O promotor Rodrigo Piton diz que ambos expuseram a saúde e a vida do sobrinho, que estava sob suas autoridades, guardas e vigilâncias, privando de cuidados e contribuindo para a morte do menino.
"Mesmo cientes das lesões, os dois assumiram a custódia temporária e a responsabilidade pela vítima lesionada gravemente, e não prestaram os cuidados básicos necessários à saúde, circunstância que agravou o seu estado de saúde", observa Piton.
O advogado dos dois, Elvio Roberto Dornelles da Silva Valle, disse que ainda não teve acesso à denúncia e prefere não se pronunciar no momento.
Os três haviam sido indiciados pela Polícia Civil na semana passada.

Conduta do Conselho Tutelar
Sobre a conduta dos conselheiros tutelares que acompanharam a criança, o promotor Piton informou que o Ministério Público irá investigar.
"Em relação ao comportamento dos conselheiros tutelares que faziam o acompanhamento do núcleo familiar, especificamente da criança, o MP extraiu cópia do inquérito policial, instaurou um procedimento próprio para tanto, afim de buscar, verificar, o comportamento deles em relação a esse fato."
No inquérito, a polícia não encontrou indícios de má conduta.
O Conselho Tutelar disse que está à disposição da Justiça pra prestar todos os esclarecimentos necessários.

Relembre o caso
Márcio dos Anjos Jaques foi levado à UTI da Santa Casa de Caridade na tarde de 16 de agosto, um domingo. Ele deu entrada no hospital em estado grave devido a inúmeras lesões no corpo e com suspeita de maus-tratos.
O menino não resistiu e morreu na madrugada seguinte. A necropsia indicou como causas da morte traumatismo craniano e hemorragia.
Conforme o promotor, as agressões físicas do pai contra a cabeça da criança, que levaram à morte, foram praticadas em razão de seu choro.

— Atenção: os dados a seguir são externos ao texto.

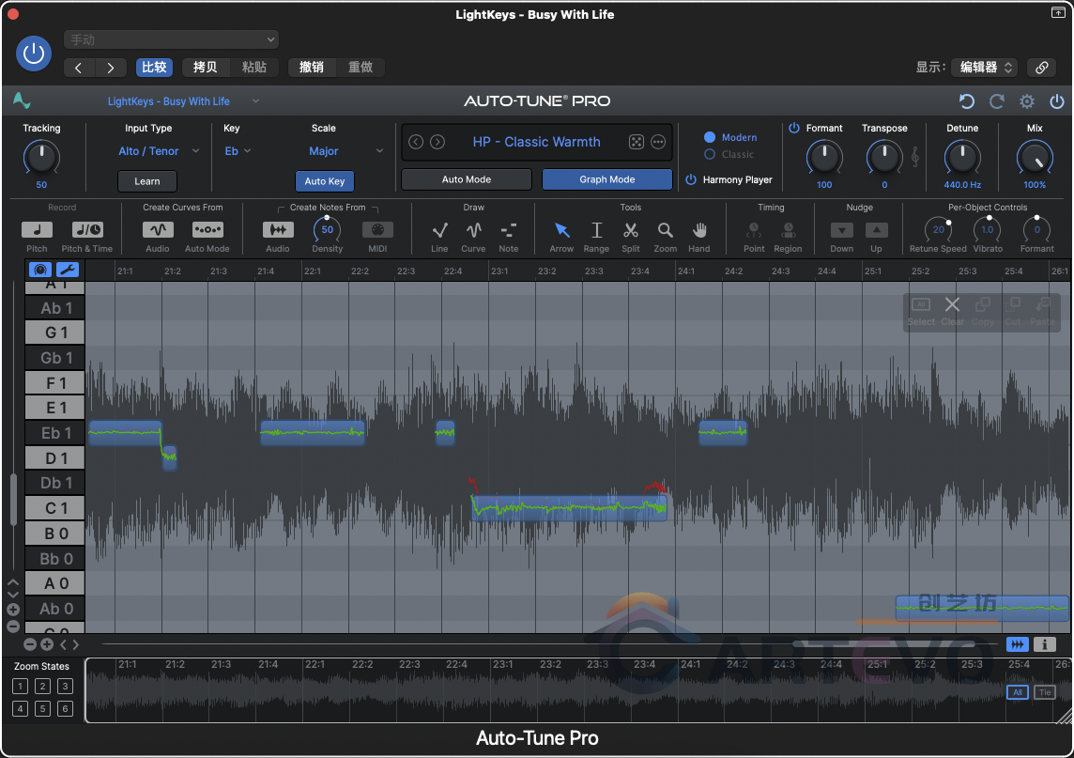Expand the Key dropdown set to Eb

“Em vez de encaminhá-la, imediatamente, para qualquer atendimento médico, optou por deixá-la, enquanto saía para trabalhar, por alguns dias, aos cuidados dos tios”, descreve Piton.
A atitude, segundo o promotor, revela, além de indiferença, que o pai assumiu o risco de provocar a morte do filho.

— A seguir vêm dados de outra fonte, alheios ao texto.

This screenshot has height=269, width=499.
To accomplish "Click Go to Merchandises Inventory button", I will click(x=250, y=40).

De acordo com a mãe do menino, Giane dos Anjos, o filho foi levado para passar o dia com o pai no mês de março, e desde então ela não o via. "Só me dizia que meu filho tava bem. 'Ele tá bem', mas ele não tava bem", disse.

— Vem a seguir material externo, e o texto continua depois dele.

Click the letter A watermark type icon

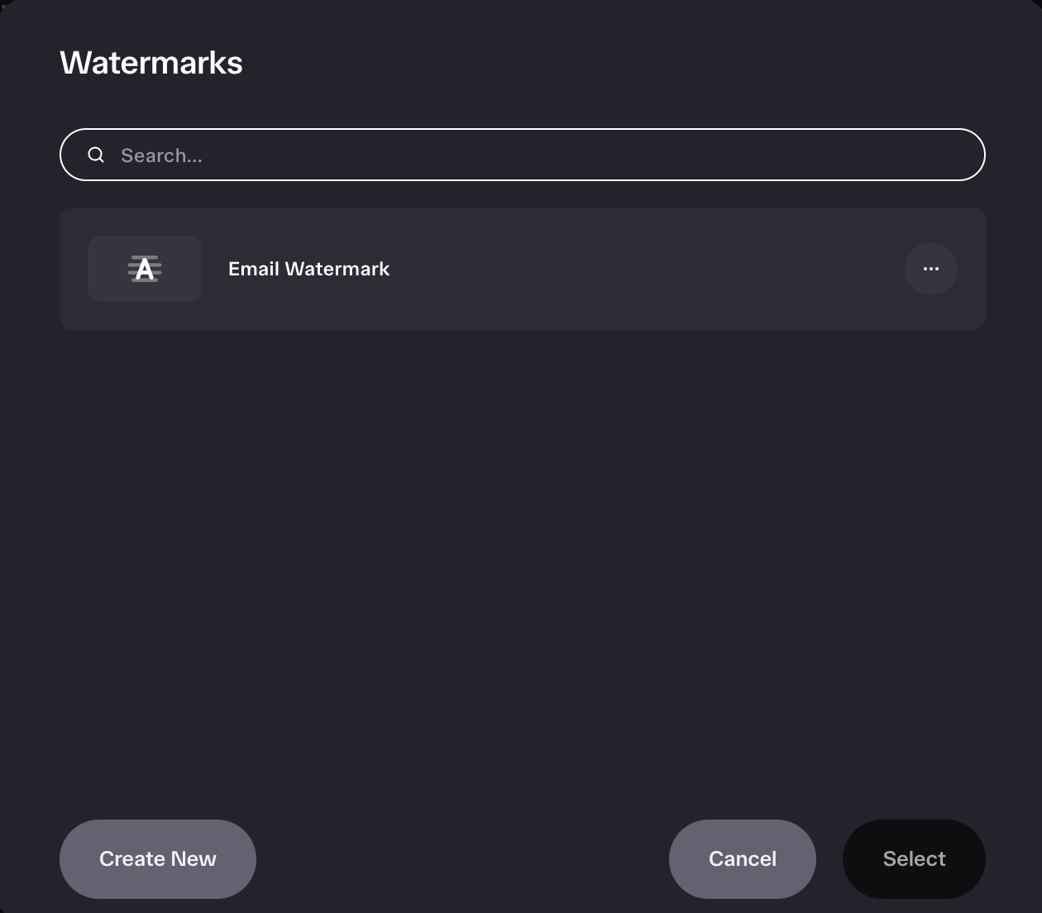coord(145,269)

A promotora da Vara da Infância e Juventude de Alegrete, Luiza Trindade Losekann, afirma que não havia nenhum processo de guarda no Judiciário ou no Ministério Público. Já o Conselho Tutelar informou que ambas as partes, pai e mãe, estavam organizando documentos para entrar à Justiça com o pedido de guarda.